Semenjak pertengkaran hari itu aku jarang berbicara dengan kakak lagi. Entah karena gengsi, atau takut untuk meminta maaf duluan. Sementara itu siang hari di kota Palu sedang terik-teriknya, angin hangat bercampur debu berhembus melewati tiap-tiap sudut kota. Palu merupakan provinsi Sulawesi Tengah, yang berada tepat di jantung katulistiwa. Membuat iklim disini begitu panas. Terkadang suhu panasnya bisa mencapai 36oC dan hari ini sama seperti biasanya, perutku masih sangat lapar. Kakak yang berjanji akan membawakan makanan yang enak juga tak kunjung pulang, mungkin kalau dihitung ini sudah tiga hari lamanya kami belum makan. Hanya air keran masjid yang menjadi penganjal perut ketika perut sudah berbunyi nyaring. Oh iya, sampai lupa, masjid! Masjid adalah tempat biasa aku dan kakak meminta makanan, marbot disana sangat baik. Biasanya tiap senin dan kamis kami selalu mendapat makanan lebih. Jenis kue yang diberikan berupa Lalampa, jenis kue tradisional yang berisikan ikan yang dibalut oleh nasi dan dipanggang diatas arang. Kalau mengingat itu perutku jadi sangat lapar dan  pada hari-hari itulah kami tahu apa arti kenyang sesungguhnya. Namun ketika hendak akan kesana, terlihat sosok Opet anak jalanan yang terlantar seperti kami mendatangiku dengan berlari  kencang dan napas yang menderu.

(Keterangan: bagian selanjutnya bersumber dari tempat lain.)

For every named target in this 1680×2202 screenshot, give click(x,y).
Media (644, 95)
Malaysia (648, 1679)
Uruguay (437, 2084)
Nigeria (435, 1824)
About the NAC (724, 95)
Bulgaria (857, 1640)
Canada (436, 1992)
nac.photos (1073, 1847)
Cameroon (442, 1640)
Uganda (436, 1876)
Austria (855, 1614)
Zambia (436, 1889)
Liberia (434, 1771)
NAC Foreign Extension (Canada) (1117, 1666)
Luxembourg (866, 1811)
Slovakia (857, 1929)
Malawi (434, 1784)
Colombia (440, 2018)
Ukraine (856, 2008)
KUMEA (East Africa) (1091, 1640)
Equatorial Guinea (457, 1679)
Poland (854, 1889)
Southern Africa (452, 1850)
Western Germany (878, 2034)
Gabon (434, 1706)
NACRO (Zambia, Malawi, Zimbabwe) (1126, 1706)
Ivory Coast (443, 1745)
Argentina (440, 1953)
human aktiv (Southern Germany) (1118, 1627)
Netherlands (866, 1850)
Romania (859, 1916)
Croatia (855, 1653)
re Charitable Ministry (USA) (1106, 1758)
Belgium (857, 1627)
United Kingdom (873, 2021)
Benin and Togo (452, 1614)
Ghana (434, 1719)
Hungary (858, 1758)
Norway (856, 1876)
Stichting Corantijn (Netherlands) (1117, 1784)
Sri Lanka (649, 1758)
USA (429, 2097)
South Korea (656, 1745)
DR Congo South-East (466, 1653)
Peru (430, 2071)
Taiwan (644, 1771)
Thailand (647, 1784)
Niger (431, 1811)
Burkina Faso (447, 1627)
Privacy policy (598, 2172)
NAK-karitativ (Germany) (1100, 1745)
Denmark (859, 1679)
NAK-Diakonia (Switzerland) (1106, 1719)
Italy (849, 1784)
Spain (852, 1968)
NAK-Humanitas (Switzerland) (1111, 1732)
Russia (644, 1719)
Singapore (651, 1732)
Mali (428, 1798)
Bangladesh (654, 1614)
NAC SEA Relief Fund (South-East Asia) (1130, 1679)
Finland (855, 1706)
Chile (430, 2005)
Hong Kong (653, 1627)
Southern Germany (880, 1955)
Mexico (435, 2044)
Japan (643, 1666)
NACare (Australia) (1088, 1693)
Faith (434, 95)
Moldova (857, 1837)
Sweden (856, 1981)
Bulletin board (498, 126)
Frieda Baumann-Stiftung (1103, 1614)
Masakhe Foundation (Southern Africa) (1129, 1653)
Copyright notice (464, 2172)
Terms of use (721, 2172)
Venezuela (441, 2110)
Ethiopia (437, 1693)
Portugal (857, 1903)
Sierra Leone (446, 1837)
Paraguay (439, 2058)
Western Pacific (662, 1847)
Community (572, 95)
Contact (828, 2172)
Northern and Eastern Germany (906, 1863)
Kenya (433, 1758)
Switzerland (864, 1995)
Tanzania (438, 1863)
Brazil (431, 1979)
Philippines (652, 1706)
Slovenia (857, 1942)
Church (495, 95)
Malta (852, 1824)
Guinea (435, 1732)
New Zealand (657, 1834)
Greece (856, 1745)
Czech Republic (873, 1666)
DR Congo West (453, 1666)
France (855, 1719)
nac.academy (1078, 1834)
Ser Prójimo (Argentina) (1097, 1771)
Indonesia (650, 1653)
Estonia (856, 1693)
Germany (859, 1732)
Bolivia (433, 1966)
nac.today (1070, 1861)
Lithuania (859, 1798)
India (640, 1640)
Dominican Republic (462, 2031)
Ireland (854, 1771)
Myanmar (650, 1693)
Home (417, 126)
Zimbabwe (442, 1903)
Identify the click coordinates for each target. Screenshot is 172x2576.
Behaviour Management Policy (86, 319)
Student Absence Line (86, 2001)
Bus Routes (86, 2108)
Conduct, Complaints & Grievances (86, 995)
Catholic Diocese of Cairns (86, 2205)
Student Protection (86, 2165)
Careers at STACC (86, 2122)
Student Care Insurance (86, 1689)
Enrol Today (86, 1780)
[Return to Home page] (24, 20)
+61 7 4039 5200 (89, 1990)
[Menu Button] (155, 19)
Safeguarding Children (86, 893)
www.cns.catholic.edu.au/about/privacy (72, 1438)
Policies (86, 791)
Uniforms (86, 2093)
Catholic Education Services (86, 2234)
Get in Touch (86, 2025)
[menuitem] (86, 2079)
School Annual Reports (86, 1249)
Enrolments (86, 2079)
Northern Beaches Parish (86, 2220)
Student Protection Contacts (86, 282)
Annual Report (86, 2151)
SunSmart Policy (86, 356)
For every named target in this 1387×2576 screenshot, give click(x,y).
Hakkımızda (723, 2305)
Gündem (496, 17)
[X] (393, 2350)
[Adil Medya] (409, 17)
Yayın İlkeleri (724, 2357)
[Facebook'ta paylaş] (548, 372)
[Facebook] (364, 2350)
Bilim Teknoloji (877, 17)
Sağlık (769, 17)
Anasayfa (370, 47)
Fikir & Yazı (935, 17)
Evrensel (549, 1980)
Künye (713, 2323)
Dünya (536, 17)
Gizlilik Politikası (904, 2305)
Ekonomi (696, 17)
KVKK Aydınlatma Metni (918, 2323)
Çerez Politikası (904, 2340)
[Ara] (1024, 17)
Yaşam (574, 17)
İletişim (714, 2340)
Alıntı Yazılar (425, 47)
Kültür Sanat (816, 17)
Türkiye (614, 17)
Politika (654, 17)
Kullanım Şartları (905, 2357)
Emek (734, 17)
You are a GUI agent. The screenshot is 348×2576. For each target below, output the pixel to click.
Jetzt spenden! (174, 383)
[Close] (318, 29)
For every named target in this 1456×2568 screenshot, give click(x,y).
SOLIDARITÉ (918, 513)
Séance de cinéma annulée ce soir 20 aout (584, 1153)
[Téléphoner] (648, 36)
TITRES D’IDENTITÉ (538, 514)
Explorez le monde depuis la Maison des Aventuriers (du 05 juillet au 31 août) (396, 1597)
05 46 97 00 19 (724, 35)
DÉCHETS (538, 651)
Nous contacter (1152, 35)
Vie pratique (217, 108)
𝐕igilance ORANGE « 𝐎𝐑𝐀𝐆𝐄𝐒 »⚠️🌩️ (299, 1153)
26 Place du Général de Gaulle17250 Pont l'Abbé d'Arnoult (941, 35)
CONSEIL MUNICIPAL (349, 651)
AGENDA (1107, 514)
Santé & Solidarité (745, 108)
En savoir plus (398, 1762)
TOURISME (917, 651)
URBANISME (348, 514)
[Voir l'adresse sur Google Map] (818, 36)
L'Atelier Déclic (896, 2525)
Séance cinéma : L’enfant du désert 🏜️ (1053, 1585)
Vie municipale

“Dek, kamu kemana saja sih... dari tadi aku cariin” katanya dengan masih kesulitan untuk mengatur ritme napas nya.

“Emang kenapa bang Opet nyariin aku? Kayak dikejar setan aja” kataku dengan masih bingung.

Bagaimana tidak, sosok bang Opet yang biasa kalem dan paling santai kini berubah menjadi pucat ketakutan. Dengan banyak keringat yang bercucuran diwajahnya jelas saja dia berlari cukup lama untuk mencariku.

“Udah sekarang kamu ikut abang aja.” Kata bang Opet ringkas dengan setengah memaksa sampai mendorong-dorong badanku.

“Emang kenapa sih bang?” kataku masih enggan untuk beranjak pergi. Kemudian ekspresi wajah bang Opet berubah sedih.

“Dek... kakakmu sekarang lagi sekarat digebukin warga karena ketahuan nyolong di restoran”

“Apa?! Terus kakakku dimana bang? Gimana kondisinya? Tanyaku dengan ekspresi panik

“kakakmu masih ada di alun-alun. Udah pokoknya kamu ikut aja!” kata bang Opet singkat. Tanpa pikir panjang aku segera berlari bersama bang Opet menuju alun-alun tempat kakak tergeletak lemas tak berdaya.

Saat itu banyak perasaan berkecamuk di dalam dadaku. Rasa takut untuk kehilangan kakak, rasa bersalah karena aku ngambek waktu itu kakak sampai nyolong, hanya karena keegoisanku kakak harus menderita. Ya Tuhan.. selamatkanlah kakakku, dia satu-satunya keluargaku yang masih tersisa. Jangan ambil dia.. aku janji gak akan marah ke kakak lagi, janji gak akan ngambek soal makanan lagi, aku juga janji jadi adik yang baik. Jadi tolong selamatkanlah dia, aku gak mau melewati hari di dunia yang kejam ini sendirian. Sesampainya di alun-alun aku langsung menghambur kearah kerumunan orang. aku mendapati kakakku yang tengah sekarat. Darah segar mengucur deras di hidung mulut dan mata kakakku. Tubuh yang kurus kering penuh dengan luka lebam dan jejak pasir menggambarkan betapa kejam siksaan yang mereka lakukan pada tubuh rapuh kakakku. Kemungkinan dia di pukul, ditendang dan di injak-injak dengan sepatu mereka. Sungguh biadab! Begitu tega sekali mereka. Tubuh kurus kering yang bahkan tulang dadanya terlihat jelas masih mereka injak dengan begitu sadis nya. dimana empati mereka?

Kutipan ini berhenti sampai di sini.